Learn the secrets of how to make the easiest and the crispiest brussel sprouts just like in the restaurant!
I as it turns out am extremely difficult to surprise. My poor husband wrecks his brains every holiday, vacation and birthday on ways to surprise me with events and gifts. And typically I manage to ruin the surprise by my mad snooping skills.
Just as an example…I assisted in the planning of my very own SURPRISE birthday party. Yes…I invited people to my surprise birthday party. My friends and husband were planning it for me and naturally I figured it out…because I accidentally snooped through text messages. The best part was when my friends called me to wish me a happy birthday and I invited them to my birthday party…naturally they were perplexed…and then all agreed that this is what crazy Mila does…she invites people to her own surprise birthday party.
I know…I am special.
This year for Valentine’s Day, my husband spent quite some time picking the perfect evening for us. He knew that the combination of my picky eating and my non-meat eating diet would create a slight complication in finding a restaurant that would fit this finicky foodie. Hubs chose Nomi, an incredible fusion restaurant on one of the top floors of Chicago’s Park Hyatt Hotel. Surrounded by windows and views of the frosty city below us, I enjoyed every bit of food that we ordered.
One of the best parts of this dinner was the side dishes. Particularly because I ordered ALL of them as my entree. Yes. ALL 8 SIDE DISHES. That’s the beauty of not eating meat, you get to enjoy a much more colorful bounty of meals. Among these we enjoyed a ridiculously silky puree of baby potatoes, a creamy (sometimes I indulge in cheese) and cheesy pasta with sundried tomato bits and basil, some meaty oven roasted mushrooms (those were for the hubs) and some uber crispy and lemony brussel sprouts that were OFF THE CHAIN.

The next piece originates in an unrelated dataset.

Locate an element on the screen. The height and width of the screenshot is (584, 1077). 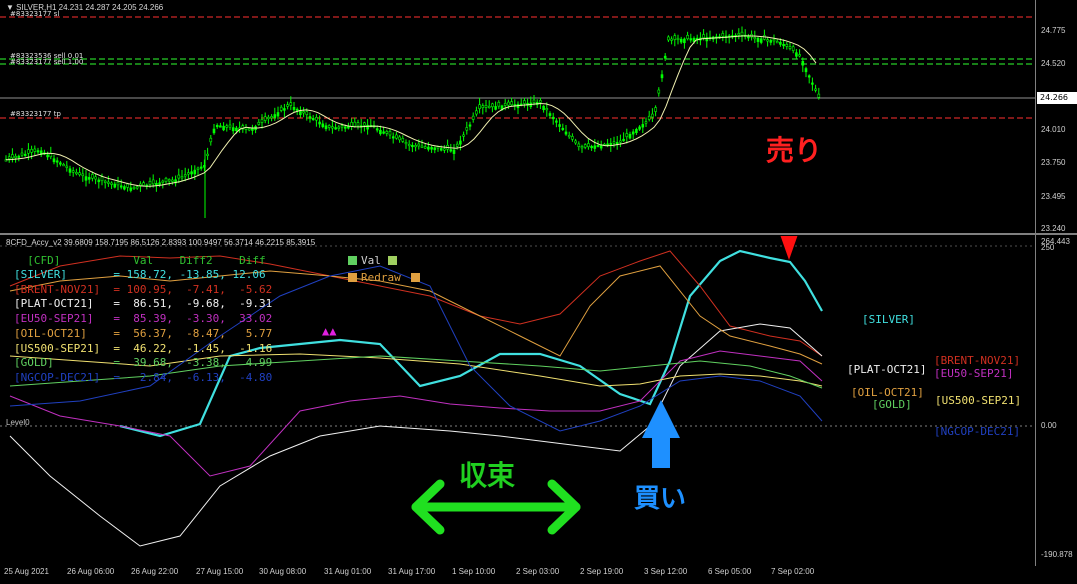
table-row: [SILVER] = 158.72, -13.85, 12.06 is located at coordinates (140, 274).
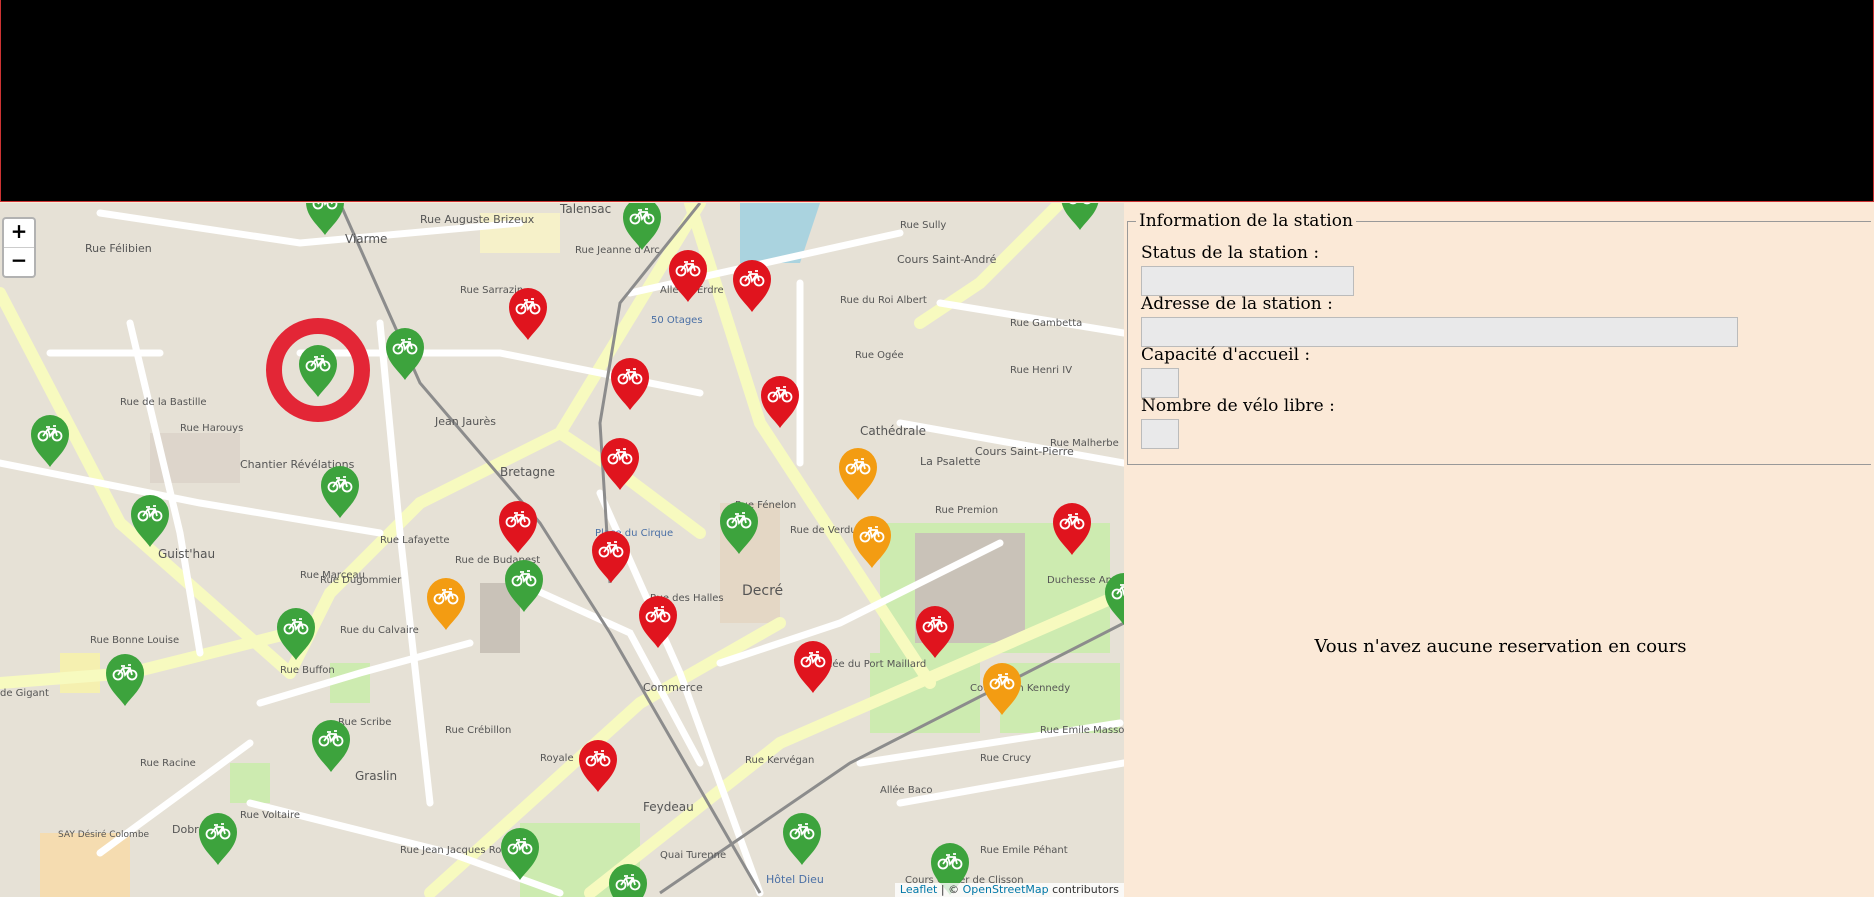 This screenshot has width=1874, height=897. What do you see at coordinates (884, 300) in the screenshot?
I see `map-label: Rue du Roi Albert` at bounding box center [884, 300].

These were perfection. Large and tender on the inside but crackling with toasty perfection on the outside. Ahhh so delicious. Such magnificence. And the hubs could not get enough. As always I knew what he was about to say…”Make these for me! Please! Just make sure they are crispy like this…it’s like vegetable crack!”
So what is the secret to making this vegetable crack? Easy: High Heat.
That’s it. These babies are roasted away on high heat with nothing but olive oil, salt and pepper. Rotated a few times and shaken a few times for good measures. And after that, sprinkled with more good sea salt, finished off with a squeeze of lemon and that’s it. Crispy, delicious and good for you vegetable crack. Just like the restaurants make it.
My personal favorite is to add some lemon slices the last 10 minutes that the sprouts roast. This makes the lemons gloriously brown and just changes the whole presentation of the dish!
- 1 pound brussel sprouts, washed and trimming the ends
- 2 tbsp olive oil
- 1 tbsp lemon juice
- kosher or sea salt and black pepper to taste
- half a lemon sliced thinly
- Preheat oven to 475-degrees
- Place brussel sprouts on a sheet pan. Make sure that the brussel sprouts have room to groove. You want them to have enough space to move around when shaken up a bit.
- Toss the sprouts in olive oil, salt and pepper.
- Place into the oven and let roast for 10 minutes. Check on them and shake them a bit as well as rotate the pan so everything started getting color evenly.
- After 5 more minutes, shake the sprouts, to ensure everything is getting evenly roasted. Add lemon juice and lemon slices so that they caramelize nicely.
- Once all browned and crispy remove from the oven, season with some more sea salt or kosher salt if required and serve immediately.